=== ТЕКСТ ===
════

Беньяминовская идея “воспроизводимости” оказалась впоследствии счастливой подсказкой для анализа Ж. Бодрийяра (см.), стремящегося покончить с обособлением политической экономии в сфере экономики: эта идея позволяет лишить продукт труда экономической “ауры” Если “аура” произведения искусства объяснялась “творчеством” то экономическая “аура” продукта труда (стоимость) производительным трудом. Соответственно, Бодрийяр “снимает” материальное производство в воспроизводстве: последнее всегда понималось как воспроизводство некоторого способа производства, им же и обусловленное. На самом же деле следует мыслить способ производства и сферу материального производства вообще как одну из возможных модальностей режима общественного воспроизводства.
Полемизируя в новых исторических условиях с кантовской трактовкой “опыта”, Б., анализируя творчество Ш Бодлера, приходит к выводу о трансформации “аурного” опыта классического искусства в совокупность шоковых переживаний общества 20 в. (Именно Бодлер, согласно Б., с его “Цветами зла” эстетизировал это самое зло для публики середины века.)

════

=== ИСХОДНЫЕ ДАННЫЕ ===
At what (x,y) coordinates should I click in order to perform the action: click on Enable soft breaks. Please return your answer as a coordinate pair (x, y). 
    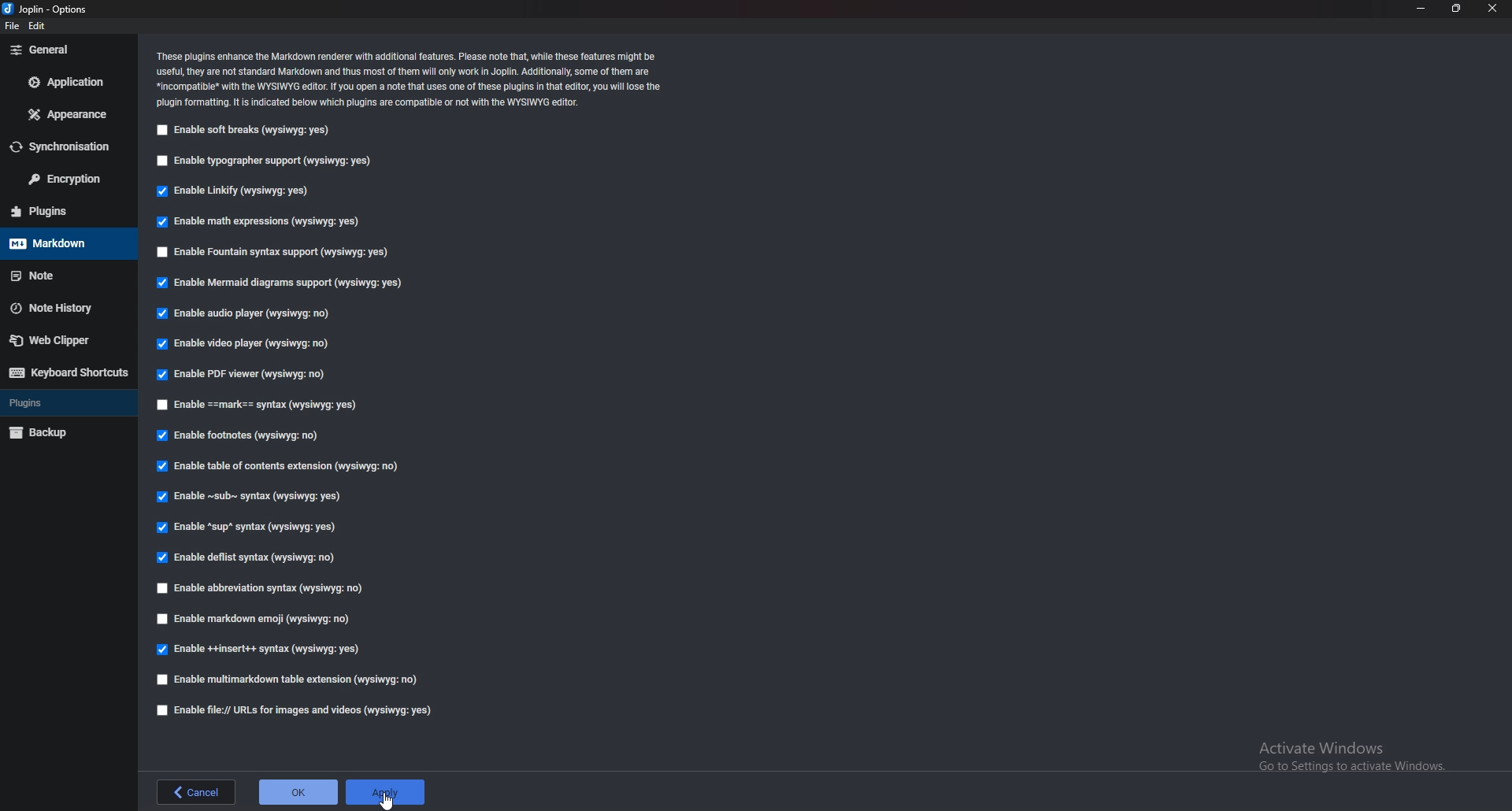
    Looking at the image, I should click on (245, 131).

════

=== ЗАДАНИЕ ===
Ответьте по тексту на три вопроса:
(а) Для чьего анализа идея «воспроизводимости» оказалась счастливой подсказкой?
(б) Чем объясняется экономическая «аура» продукта труда?
(в) Что, согласно Б., Бодлер эстетизировал в «Цветах зла» для публики середины века?

=== ОТВЕТ ===
(а) Для анализа Ж. Бодрийяра.
(б) Производительным трудом.
(в) Зло.